Nicht nur Saures schmeckte vor der Menstruation weniger stark. Eine andere Studie ermittelte, dass während Zyklustagen mit einem höheren Östrogenspiegel auch Süsses weniger intensiv wahrgenommen wird. Die naheliegende Folgerung: Zu dieser Zeit essen wir süssere Sachen als gewöhnlich. Das bedeutet dann meistens auch, dass wir mehr energiereiche Nahrung zu uns nehmen. Wieso das so ist, darüber zerbrechen sich die Ernährungswissenschaftlerinnen und Humanbiologen immer noch die Köpfe. Eine mögliche Erklärung ist es, dass sich Menschen mit prämenstruellem Unwohlsein selbst medikamentieren.

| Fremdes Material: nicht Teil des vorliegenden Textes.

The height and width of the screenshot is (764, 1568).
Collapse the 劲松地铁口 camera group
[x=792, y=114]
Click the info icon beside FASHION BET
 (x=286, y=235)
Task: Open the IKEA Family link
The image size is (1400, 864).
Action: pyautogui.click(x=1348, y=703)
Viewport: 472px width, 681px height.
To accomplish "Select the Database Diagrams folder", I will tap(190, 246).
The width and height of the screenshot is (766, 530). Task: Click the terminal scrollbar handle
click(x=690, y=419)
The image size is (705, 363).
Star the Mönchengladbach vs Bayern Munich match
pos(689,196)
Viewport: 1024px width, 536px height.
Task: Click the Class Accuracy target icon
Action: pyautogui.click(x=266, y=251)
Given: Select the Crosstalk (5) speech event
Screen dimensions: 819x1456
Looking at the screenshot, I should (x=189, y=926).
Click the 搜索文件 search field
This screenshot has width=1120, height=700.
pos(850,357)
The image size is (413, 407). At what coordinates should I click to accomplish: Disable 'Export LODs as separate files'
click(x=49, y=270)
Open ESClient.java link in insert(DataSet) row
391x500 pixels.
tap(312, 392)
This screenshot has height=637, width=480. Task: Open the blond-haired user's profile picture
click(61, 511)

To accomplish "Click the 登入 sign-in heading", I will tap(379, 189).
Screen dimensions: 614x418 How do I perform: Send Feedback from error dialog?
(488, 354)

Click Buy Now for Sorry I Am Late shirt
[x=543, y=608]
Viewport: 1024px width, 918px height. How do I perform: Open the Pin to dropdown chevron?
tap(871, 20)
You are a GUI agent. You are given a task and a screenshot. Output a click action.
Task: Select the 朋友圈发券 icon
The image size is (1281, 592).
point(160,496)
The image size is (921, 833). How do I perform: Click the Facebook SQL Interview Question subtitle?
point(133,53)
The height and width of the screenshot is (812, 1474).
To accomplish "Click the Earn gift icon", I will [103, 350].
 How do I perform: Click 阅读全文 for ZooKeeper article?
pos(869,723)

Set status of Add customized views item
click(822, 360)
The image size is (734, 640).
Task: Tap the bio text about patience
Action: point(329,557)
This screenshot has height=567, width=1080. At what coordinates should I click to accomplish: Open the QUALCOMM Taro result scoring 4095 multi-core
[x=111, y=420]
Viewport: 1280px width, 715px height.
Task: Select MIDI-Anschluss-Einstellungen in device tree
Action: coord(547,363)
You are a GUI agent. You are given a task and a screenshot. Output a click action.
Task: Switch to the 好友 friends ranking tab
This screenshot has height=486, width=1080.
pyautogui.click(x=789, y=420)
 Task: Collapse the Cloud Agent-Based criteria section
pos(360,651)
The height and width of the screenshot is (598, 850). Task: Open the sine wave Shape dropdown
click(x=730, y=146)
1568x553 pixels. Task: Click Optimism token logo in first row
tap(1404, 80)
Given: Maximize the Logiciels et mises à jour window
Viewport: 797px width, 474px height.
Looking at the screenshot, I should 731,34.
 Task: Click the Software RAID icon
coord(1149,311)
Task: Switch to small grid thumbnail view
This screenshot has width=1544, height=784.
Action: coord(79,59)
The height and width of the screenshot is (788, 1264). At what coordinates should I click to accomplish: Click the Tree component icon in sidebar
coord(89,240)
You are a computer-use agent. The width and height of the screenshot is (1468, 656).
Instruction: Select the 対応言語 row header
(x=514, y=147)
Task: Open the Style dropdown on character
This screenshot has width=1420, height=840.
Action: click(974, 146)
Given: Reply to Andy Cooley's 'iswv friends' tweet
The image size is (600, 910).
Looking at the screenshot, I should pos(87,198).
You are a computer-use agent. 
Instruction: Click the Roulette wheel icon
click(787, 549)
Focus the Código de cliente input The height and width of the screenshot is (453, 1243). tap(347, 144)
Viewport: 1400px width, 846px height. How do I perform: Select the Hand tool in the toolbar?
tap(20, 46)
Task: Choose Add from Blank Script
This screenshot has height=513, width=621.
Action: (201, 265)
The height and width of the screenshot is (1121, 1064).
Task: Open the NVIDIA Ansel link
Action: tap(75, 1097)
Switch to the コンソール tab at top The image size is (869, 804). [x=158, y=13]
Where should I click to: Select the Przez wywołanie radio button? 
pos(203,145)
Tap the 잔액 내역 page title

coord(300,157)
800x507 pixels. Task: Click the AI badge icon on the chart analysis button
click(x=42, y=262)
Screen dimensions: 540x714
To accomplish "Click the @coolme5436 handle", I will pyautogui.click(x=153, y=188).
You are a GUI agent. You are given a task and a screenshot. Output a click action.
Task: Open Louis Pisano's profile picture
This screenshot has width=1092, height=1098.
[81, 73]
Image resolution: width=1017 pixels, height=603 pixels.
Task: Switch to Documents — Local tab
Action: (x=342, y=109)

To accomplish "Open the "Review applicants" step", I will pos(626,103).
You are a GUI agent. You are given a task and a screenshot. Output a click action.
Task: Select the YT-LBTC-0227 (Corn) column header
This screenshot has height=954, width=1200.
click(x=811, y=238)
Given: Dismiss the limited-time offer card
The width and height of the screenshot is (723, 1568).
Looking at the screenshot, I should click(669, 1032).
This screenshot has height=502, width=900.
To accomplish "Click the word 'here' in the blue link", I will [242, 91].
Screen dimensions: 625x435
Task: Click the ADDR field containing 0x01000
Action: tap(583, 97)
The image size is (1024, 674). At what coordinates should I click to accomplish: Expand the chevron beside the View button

Wenn man nämlich viele Kohlenhydrate isst, wozu Zucker auch gehört, steigert das die Ausschüttung von Serotonin – einem Neurotransmitter, den Studien mit dem Verringern von Depressionen in Verbindung gebracht haben und der gerne auch als «Wohlfühlhormon» bezeichnet wird.
Andere vermuten, dass wir es uns bei Unwohlsein zu Nutzen machen, dass leckeres Essen kurzzeitig ablenkt und tröstet. Das wiederum gilt nicht nur für diejenigen von uns, die menstruieren, sondern für alle.